Whether you’re just getting started with Vanguard or you want to revamp your current deck into one that’s more likely to win Vanguard games, don’t worry; we’ve got you covered! It might sound complicated, but in reality, because you can buy Vanguard cards online and start building your deck almost immediately, building a new deck or improving an existing one is easy. Here are the basics distributing your grades for the most effective 50-card deck:

  1. Grade 0 – There are four different grades in Vanguard decks, ranging from zero to three. Having the right balance of grades ensures that you have enough offensive and defensive cards. Having 17 Grade 0 cards is a good place to start, with one starter and four of each trigger. If your clan has non-starter and non-trigger Grade 0 cards you might have up to twenty Grade 0 cards, sacrificing some Grade 3. To allow for this.
  1. Grade 1 – Most decks will have thirteen Grade1. It is standard to have four Grade 1 units that have no abilities (sometimes called vanilla boost), but a power of 8000. Additionally, you should have three Null Guard cards. The remaining six cards should be split in between these two categories of units, as your deck and game strategy require.
  1. Grade 2 – Twelve G2 cards is the standard. These twelve cards should consist of four units that have 10,000 power and eight other Grade 2 cards, split as you see fit. How you choose these remaining cards will largely depend on your strategy. Some players prefer consistency and only pick two other G2s, having four of each. Others opt for a three-way split, and prefer the variety over the consistency.

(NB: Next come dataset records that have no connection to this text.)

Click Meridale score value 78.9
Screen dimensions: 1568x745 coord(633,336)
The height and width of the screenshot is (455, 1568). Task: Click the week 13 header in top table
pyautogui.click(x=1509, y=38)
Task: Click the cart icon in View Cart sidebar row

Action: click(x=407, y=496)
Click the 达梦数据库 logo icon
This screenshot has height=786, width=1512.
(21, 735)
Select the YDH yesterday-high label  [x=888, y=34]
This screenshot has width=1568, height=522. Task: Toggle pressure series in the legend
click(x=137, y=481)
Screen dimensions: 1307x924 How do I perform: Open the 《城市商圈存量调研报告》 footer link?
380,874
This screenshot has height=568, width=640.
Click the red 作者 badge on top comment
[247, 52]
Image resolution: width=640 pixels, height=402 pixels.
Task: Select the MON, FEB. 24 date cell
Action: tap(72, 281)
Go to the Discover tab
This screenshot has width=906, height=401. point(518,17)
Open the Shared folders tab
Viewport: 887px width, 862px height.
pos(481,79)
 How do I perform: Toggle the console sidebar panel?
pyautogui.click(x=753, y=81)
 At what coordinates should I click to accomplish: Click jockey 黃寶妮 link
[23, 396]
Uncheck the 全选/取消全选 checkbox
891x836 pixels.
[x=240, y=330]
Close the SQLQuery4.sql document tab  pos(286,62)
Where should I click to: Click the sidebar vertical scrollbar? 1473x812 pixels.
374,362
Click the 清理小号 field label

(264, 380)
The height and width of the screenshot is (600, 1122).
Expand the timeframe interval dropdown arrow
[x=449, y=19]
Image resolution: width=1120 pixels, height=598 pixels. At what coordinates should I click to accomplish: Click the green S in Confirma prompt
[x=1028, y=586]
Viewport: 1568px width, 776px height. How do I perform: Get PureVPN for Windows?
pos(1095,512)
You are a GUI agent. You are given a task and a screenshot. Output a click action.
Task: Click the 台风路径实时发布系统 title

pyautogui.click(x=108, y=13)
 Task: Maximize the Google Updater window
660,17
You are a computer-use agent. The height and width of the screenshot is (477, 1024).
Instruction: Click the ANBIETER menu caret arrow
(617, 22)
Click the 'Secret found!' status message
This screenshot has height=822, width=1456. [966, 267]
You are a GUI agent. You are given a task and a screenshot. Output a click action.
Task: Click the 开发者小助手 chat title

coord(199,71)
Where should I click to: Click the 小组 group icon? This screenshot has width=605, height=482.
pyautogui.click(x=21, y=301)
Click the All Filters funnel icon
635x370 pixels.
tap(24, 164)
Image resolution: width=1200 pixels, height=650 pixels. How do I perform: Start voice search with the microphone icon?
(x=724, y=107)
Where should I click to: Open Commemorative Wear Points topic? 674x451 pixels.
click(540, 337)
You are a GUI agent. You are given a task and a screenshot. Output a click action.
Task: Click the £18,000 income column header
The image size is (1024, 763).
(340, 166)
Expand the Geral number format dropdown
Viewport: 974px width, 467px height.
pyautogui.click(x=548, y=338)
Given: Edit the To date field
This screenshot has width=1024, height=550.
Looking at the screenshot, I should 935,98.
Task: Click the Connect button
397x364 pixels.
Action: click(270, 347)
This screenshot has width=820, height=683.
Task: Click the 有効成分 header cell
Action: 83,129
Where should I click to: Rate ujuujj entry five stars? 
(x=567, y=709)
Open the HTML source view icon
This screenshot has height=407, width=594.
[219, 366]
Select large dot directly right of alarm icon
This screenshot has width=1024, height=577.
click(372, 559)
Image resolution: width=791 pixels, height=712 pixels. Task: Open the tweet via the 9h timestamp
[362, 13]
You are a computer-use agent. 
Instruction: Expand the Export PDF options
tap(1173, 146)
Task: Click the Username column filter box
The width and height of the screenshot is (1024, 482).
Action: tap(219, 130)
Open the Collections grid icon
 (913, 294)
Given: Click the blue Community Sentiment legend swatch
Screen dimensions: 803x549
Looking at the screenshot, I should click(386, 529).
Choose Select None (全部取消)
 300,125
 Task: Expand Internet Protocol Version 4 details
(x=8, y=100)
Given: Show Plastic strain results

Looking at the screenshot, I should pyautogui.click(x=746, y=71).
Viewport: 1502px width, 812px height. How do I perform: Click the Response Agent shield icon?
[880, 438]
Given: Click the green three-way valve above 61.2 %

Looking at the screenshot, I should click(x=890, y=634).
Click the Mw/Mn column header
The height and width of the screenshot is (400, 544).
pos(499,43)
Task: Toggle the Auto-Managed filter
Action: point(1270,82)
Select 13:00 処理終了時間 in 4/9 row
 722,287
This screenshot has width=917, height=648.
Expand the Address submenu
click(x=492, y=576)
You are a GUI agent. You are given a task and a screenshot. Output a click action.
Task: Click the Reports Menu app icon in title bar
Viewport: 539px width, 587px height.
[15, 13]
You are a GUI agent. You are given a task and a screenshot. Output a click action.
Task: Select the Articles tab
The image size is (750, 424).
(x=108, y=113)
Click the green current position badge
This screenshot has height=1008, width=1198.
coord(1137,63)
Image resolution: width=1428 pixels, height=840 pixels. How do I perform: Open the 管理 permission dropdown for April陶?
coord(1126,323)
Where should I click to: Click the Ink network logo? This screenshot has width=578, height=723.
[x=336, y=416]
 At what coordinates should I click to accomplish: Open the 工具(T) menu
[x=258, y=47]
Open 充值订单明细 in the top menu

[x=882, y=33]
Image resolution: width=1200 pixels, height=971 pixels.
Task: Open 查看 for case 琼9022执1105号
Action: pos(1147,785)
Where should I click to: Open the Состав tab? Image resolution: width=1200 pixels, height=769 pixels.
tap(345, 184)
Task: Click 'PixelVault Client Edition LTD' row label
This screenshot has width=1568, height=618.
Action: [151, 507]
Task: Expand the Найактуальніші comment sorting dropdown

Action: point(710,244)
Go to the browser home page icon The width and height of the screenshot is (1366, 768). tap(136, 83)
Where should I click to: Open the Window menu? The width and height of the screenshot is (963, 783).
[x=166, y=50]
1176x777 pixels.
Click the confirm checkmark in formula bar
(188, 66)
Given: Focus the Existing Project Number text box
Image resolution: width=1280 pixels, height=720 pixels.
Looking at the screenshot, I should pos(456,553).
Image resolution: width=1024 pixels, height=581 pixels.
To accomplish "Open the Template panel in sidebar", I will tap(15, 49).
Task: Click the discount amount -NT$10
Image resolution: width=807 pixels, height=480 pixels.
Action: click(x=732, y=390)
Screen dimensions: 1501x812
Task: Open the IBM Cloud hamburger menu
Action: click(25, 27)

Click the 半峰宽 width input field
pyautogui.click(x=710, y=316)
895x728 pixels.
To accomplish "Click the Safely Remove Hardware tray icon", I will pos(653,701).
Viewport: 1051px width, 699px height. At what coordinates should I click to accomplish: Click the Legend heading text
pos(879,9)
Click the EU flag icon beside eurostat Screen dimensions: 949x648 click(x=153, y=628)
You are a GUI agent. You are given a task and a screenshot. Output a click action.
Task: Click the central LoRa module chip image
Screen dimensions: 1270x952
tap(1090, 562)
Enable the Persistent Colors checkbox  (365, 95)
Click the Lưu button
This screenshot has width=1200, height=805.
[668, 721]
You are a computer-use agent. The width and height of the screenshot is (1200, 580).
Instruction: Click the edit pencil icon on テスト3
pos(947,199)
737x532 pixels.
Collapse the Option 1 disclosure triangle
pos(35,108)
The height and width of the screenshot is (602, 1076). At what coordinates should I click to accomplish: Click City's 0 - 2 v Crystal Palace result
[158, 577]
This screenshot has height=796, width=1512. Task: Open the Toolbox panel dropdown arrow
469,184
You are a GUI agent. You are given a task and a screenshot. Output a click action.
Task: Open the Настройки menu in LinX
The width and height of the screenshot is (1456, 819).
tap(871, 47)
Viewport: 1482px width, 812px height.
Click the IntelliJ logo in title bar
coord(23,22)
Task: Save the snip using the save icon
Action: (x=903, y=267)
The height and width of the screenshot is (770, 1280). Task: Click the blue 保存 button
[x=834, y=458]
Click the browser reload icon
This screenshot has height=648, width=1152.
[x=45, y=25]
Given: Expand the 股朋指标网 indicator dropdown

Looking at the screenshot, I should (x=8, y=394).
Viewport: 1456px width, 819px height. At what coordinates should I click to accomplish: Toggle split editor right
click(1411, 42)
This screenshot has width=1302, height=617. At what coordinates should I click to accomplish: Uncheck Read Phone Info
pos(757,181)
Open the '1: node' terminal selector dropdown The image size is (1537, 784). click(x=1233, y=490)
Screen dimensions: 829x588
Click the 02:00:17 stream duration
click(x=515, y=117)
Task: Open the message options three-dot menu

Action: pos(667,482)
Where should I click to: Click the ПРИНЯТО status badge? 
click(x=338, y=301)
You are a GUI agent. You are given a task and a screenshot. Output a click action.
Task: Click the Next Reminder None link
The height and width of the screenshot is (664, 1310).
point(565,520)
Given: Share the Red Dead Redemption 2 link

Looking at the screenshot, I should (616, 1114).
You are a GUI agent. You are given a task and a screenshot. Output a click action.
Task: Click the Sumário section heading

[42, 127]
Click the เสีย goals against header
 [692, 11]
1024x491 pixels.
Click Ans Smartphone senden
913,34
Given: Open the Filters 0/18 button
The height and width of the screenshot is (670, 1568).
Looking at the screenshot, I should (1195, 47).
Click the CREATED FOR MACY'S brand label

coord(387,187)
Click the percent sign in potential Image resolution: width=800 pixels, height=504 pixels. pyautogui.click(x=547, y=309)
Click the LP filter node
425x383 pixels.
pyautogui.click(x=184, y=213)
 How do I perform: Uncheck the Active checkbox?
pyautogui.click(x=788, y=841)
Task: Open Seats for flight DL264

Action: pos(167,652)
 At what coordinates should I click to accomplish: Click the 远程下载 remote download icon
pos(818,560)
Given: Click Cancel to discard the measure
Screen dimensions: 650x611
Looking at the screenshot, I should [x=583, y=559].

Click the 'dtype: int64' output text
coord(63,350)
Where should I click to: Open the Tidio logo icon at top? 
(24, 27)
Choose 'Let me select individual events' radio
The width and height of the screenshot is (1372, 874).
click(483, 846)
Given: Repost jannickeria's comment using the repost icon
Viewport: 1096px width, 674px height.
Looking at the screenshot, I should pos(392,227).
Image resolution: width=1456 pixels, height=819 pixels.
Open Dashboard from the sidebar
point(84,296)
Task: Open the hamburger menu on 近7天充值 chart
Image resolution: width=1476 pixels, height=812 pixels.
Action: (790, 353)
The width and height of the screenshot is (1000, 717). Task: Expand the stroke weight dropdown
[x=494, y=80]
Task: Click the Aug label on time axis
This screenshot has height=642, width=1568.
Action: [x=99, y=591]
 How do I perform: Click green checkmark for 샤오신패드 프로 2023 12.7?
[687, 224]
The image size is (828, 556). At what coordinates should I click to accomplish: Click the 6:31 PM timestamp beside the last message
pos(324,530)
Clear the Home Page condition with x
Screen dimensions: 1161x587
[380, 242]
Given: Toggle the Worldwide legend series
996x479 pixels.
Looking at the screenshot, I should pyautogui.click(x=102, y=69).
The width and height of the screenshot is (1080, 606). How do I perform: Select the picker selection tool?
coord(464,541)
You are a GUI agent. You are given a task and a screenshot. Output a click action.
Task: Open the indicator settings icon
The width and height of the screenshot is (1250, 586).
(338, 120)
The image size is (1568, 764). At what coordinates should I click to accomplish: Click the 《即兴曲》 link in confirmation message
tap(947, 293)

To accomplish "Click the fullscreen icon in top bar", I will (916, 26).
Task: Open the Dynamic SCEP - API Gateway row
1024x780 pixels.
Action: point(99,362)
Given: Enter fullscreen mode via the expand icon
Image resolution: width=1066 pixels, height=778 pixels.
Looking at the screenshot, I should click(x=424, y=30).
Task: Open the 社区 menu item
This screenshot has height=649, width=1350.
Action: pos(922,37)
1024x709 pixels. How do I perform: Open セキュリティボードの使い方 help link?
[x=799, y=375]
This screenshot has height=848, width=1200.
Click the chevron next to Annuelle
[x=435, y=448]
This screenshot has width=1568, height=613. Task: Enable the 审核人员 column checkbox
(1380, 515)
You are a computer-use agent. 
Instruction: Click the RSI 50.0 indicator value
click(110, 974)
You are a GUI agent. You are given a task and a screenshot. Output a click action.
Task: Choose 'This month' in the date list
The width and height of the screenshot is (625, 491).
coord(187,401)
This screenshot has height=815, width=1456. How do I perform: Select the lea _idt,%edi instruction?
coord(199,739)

  1. Grade 3 – The remaining eight cards in your deck will be Grade 3, unless you’ve sacrificed a few to fill out other ranks. This should be a clean split—with half of these eight cards going towards Main Vanguard cards, and the other half going towards units that directly complement your Main Vanguard. If you’re starting with a new deck, start by collecting your Grade 3 cards, and then build your deck, downwards, to Grade 0—this is the best way to ensure you have a deck that complements your highest grade cards.